▶ _Problem description_
Write out the passage of the article on peripheral arterial disease from "Testing for the" to "medication and surgery.", word for word.

▶ _Text under study_
Most people know that blockage of arteries in the heart can lead to heart attacks and blockage of arteries in the brain can lead to stroke.
But what about blockage in the legs? Many people don’t have a clue, but they should: Buildup of plaque in the legs means it’s likely elsewhere in the body, as well.
Atherosclerosis in the limbs is called peripheral arterial disease or peripheral vascular disease. Having it dramatically increases the risk of heart attack, stroke and amputation, but many are unaware of it or attribute its passing pain to old age, arthritis or being out of shape.
An estimated 10 million Americans have the disorder, also known as PAD.
“When you’re living a sedentary life it doesn’t hurt you,” Dr. Thomas Whitsett, director of vascular medicine at the University of Oklahoma Health Sciences Center, said of the intermittent pain, called “claudication.”
The pain stops when the person stops moving.
Testing for the disease Lifestyle changes, particularly exercise, are the first response to peripheral arterial disease, followed by medication and surgery.
Those with peripheral arterial disease have the same likelihood of having a heart attack or stroke as someone who already has had a heart attack or small stroke, Whitsett said, adding: “It’s a harbinger of bad things to come.”

▶ _Data records_
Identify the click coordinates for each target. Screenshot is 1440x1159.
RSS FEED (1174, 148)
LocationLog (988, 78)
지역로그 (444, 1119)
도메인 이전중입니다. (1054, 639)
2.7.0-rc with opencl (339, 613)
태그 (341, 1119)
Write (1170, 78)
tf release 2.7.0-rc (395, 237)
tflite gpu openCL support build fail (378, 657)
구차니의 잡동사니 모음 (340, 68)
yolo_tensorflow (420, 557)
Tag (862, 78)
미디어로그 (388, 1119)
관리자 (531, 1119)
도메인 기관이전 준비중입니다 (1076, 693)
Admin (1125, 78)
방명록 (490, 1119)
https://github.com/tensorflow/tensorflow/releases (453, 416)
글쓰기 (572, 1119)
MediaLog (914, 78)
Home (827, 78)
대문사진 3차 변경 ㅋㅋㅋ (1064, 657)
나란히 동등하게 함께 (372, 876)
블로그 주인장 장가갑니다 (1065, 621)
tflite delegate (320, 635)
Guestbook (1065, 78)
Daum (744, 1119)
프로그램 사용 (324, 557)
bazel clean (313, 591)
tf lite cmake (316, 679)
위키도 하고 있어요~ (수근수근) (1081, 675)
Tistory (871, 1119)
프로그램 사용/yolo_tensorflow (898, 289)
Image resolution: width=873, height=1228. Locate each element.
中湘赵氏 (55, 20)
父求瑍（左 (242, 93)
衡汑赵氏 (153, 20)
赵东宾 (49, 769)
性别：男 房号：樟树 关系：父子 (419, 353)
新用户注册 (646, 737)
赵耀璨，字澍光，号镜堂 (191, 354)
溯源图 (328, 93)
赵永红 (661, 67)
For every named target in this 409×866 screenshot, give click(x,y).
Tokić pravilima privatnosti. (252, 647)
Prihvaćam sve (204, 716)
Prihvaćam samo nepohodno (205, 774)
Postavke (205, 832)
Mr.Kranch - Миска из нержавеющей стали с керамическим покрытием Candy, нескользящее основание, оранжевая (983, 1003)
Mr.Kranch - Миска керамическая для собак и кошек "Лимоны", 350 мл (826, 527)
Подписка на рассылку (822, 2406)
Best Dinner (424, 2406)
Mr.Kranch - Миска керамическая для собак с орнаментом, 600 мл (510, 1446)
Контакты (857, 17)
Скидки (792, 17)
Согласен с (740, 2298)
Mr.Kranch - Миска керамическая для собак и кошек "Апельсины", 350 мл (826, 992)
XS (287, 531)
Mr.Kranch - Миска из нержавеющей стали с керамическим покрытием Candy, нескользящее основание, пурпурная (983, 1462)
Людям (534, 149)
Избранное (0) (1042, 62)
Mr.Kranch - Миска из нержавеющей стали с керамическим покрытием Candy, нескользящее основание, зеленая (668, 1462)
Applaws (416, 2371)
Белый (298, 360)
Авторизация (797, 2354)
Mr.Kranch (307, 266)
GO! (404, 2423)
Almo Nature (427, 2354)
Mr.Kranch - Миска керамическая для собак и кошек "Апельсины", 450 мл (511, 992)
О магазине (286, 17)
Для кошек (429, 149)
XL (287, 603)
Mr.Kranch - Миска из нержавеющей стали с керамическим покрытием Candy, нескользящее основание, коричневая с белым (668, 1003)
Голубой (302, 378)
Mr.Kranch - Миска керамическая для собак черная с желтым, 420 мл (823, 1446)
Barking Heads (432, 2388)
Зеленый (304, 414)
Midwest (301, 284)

▶ _Exercise output_
Testing for the disease Lifestyle changes, particularly exercise, are the first response to peripheral arterial disease, followed by medication and surgery.